- [Passage shown]:
++++++++++++++++++++
The devil is in the details. If you can provide a link to the full plan details you may get some feedback that is not guesses?

$2,500 medical coverage is extremely low. Basically useless?

In general scuba divers are most interested in "excluded activities" since things like car racing, hang gliding and often scuba diving are excluded.
 
I see now that scuba diving is listed as a not covered event. I missed that one sentence in the "not covered". JoeFriday above did a deep dive into the not covered section of the card benefits.
Thanks all!!
 
I don't have the Chase card, but I've had Amex for decades. It has a similar evac policy attached.

This was 15+ years ago, no idea if this still happens.

We had a family member get very ill while traveling to Florida, of all places. She really needed to get back to her specialist in California. Amex could have told us to just get referred to a local specialist, but for reasons it was important to get home to her doctor. All flights were completely booked. I called Amex and they did the magic travel-agent-to-airline secret handshake and got us on a flight out just a few hours later. I think that Amex did verify with her Dr that she needed to be home and that it was a legit emergency before doing the secret handshake thing.
++++++++++++++++++++
- [Listed entries]:
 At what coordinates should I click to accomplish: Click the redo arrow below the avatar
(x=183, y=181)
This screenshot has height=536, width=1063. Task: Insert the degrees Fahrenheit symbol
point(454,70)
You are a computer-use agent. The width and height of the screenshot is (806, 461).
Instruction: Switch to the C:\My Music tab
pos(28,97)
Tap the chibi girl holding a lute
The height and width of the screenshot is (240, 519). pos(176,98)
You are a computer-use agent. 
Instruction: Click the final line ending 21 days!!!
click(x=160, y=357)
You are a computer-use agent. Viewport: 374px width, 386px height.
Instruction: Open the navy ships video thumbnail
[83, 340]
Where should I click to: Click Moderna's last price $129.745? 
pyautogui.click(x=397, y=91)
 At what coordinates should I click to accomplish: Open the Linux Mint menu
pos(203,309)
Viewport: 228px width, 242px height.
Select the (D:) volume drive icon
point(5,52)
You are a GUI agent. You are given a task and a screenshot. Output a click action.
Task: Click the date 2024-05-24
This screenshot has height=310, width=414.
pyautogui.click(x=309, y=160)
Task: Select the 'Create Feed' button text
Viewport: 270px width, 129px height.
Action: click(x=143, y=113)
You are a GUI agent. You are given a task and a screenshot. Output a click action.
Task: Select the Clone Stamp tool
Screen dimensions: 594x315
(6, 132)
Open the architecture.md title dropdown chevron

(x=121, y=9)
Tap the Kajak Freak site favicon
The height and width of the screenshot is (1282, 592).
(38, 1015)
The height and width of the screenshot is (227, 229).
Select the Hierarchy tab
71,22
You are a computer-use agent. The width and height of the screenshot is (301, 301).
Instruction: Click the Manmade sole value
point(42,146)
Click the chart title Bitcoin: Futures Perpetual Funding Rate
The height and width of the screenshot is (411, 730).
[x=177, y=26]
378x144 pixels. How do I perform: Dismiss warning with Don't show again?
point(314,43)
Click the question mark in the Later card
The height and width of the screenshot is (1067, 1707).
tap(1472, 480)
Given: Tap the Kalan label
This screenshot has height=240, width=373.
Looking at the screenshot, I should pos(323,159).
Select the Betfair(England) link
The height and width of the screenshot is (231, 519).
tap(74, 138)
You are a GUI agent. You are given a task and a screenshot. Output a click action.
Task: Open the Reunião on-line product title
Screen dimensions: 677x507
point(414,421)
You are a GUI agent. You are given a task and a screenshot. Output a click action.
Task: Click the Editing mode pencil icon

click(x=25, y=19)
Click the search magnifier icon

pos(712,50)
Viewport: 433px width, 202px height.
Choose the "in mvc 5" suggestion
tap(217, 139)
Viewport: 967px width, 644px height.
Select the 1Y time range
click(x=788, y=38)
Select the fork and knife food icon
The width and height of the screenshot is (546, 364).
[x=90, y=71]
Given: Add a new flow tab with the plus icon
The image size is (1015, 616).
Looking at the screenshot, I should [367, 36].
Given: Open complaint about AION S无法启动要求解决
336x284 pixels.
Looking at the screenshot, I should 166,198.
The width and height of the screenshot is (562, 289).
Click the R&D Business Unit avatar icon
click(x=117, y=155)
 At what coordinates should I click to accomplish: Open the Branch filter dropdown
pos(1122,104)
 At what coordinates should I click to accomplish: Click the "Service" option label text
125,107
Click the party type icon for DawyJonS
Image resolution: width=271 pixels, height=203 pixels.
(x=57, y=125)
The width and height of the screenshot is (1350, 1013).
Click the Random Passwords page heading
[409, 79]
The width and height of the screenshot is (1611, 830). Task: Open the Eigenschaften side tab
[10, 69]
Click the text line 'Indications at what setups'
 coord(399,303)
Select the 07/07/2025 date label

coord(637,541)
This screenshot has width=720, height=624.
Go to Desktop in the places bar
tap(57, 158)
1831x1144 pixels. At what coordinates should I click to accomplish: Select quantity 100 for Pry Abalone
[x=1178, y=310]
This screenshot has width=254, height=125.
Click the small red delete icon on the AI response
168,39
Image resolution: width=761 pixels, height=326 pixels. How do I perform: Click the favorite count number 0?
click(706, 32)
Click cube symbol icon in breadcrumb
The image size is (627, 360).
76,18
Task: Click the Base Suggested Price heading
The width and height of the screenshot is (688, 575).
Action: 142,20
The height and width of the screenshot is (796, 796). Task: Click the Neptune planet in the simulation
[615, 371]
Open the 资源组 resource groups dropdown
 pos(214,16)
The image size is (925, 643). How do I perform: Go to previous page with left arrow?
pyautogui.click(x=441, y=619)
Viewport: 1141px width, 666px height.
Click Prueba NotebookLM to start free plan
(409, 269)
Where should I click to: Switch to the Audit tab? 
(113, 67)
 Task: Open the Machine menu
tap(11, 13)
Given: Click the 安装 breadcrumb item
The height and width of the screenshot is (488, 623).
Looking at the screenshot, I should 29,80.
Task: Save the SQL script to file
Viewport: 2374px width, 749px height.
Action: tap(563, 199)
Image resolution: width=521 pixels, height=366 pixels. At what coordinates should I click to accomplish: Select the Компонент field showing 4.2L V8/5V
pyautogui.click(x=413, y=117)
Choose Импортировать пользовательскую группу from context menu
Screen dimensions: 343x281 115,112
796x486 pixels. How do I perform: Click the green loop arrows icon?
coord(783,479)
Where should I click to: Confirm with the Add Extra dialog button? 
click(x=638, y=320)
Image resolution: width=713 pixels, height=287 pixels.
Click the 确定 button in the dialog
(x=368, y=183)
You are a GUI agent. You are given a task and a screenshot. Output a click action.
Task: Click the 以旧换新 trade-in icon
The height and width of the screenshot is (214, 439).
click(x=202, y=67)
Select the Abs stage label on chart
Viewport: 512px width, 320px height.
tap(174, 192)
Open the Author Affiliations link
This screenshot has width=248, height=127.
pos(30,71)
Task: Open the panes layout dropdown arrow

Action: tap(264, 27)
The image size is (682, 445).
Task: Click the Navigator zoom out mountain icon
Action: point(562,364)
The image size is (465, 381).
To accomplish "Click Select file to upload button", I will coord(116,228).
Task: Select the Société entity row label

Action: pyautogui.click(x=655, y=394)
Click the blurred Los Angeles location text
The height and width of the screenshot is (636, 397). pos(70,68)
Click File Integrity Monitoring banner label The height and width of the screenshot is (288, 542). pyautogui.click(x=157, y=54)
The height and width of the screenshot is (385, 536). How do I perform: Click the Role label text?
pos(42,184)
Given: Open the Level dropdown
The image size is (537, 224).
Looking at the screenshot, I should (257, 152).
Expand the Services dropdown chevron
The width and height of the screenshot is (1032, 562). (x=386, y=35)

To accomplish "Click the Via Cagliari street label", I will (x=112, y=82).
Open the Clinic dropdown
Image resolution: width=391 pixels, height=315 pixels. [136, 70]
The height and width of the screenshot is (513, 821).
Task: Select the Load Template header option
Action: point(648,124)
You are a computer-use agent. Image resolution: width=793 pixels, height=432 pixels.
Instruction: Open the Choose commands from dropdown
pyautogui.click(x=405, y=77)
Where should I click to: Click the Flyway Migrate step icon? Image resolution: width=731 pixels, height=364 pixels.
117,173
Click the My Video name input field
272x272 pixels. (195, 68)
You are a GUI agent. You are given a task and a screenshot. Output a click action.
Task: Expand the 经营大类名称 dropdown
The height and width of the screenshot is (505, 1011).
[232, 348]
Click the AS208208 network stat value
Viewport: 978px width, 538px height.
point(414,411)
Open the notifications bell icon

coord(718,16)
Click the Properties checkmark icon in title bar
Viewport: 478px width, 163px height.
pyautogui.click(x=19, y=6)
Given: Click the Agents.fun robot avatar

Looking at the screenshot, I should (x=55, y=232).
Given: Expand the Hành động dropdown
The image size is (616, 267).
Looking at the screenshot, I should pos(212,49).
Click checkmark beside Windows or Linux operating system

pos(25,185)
++++++++++++++++++++
- [Task]:
Answer from the passage about card benefits:
1. What amount of medical coverage does the passage call extremely low?
2. Which activity did a poster find listed as not covered?
3. Which card has one writer had for decades?

- [Task solution]:
1. $2,500
2. Scuba diving
3. Amex